Abstract

Purpose: Clinical and pharmacokinetic data suggest that high serum concentrations of rituximab and prolonged exposure to rituximab are associated with higher response rates and improved quality of response. We used rituximab-maintenance therapy to target minimal residual disease, with the aim of increasing the duration of remissions achieved following initial treatment.

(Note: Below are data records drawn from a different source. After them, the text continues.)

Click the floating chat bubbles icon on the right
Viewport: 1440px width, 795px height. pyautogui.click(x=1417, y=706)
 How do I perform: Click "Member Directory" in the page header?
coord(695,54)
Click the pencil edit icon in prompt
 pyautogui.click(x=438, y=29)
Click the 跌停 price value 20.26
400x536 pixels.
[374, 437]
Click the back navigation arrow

Methods: During 2001–2005, 14 patients with CD20+ B-cell non-Hodgkin’s lymphoma (seven with diffuse large B cell lymphoma [DLBCL] and seven with follicular lymphoma [FL]) were enrolled in the study. Patients with DLBCL and FL were required to have a CR or PR, respectively, following initial treatment. The most common initial treatments were R-CHOP, R-FC or CHOP. Rituximab-maintenance therapy was administered as 375mg/m2 doses every 3 months for 2 years. Three patients with aggressive DLBCL were treated with high-dose chemotherapy/autologous stem-cell transplantation (HDT/ASCT) and received rituximab-maintenance therapy every 2 months for four doses in total.

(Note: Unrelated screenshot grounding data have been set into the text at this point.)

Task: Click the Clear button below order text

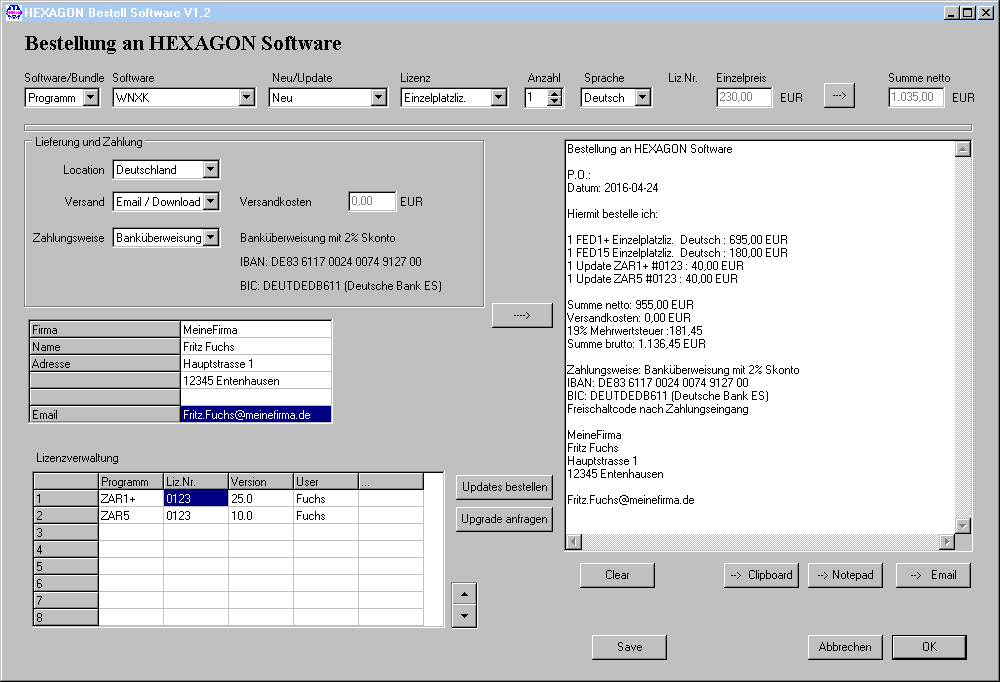Action: 617,575
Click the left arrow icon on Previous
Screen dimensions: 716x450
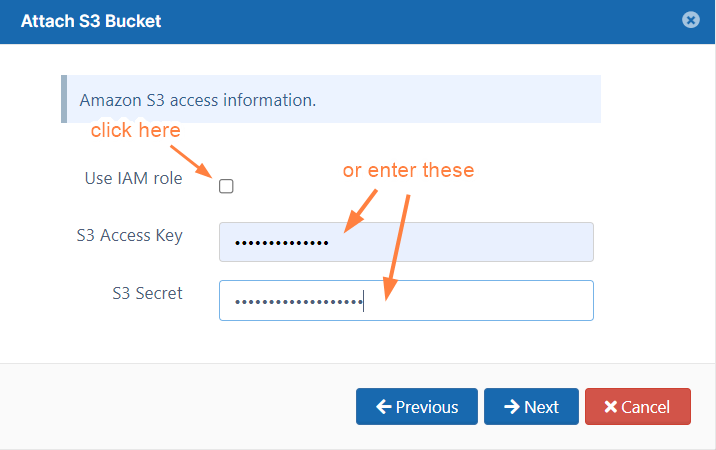383,407
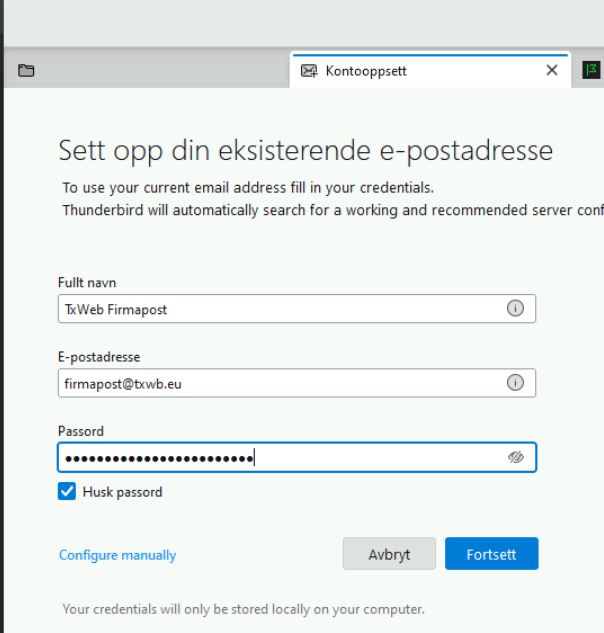Show info for the E-postadresse field

coord(515,383)
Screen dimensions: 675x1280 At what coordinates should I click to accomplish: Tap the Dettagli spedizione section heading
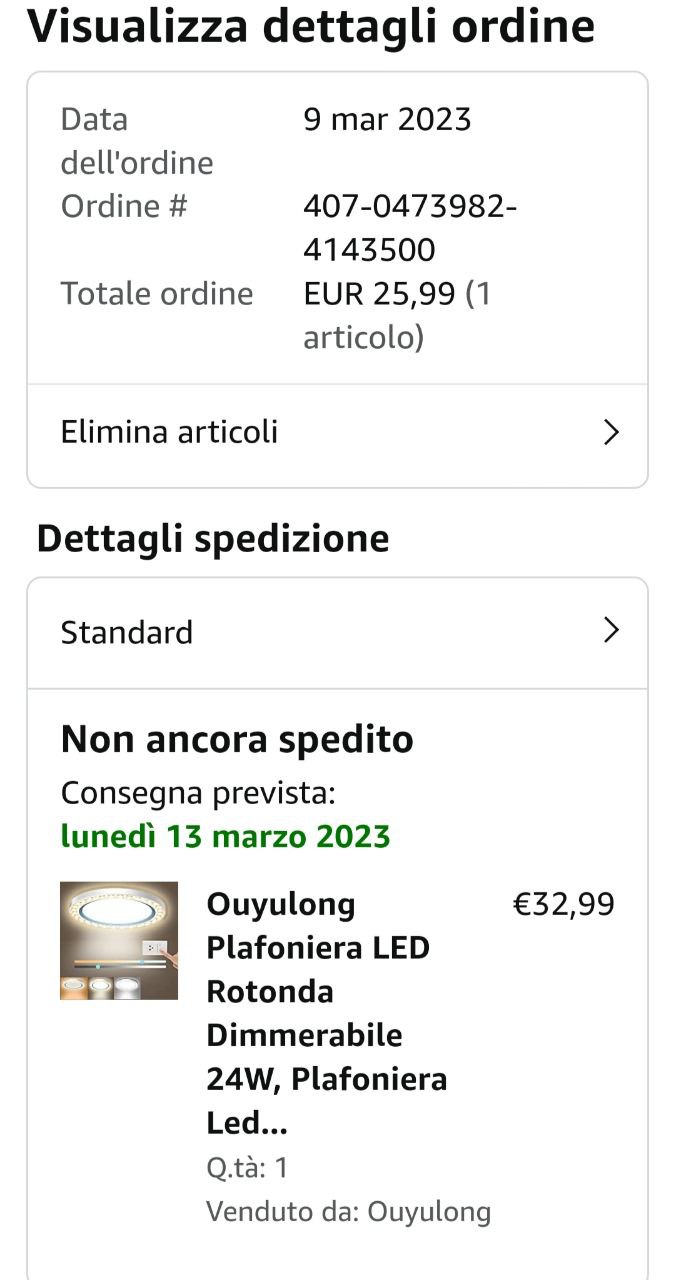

Results: Most patients had disease of Ann Arbor stage ≥ 3 (two FL patients stage I). In patients with DLBCL, median event-free and overall survivals were 22.1 months and 22.3 months, respectively, with the corresponding values being 20.6 months and 26.1 months in patients with FL. To date, 13 patients are in continuous clinical remission and only one patient has relapsed.

Conclusions: Rituximab-maintenance therapy is effective and well tolerated in this setting. Recruitment for this study is ongoing and evaluation of a larger patient population, together with a longer follow-up, will determine whether this treatment approach has curative potential.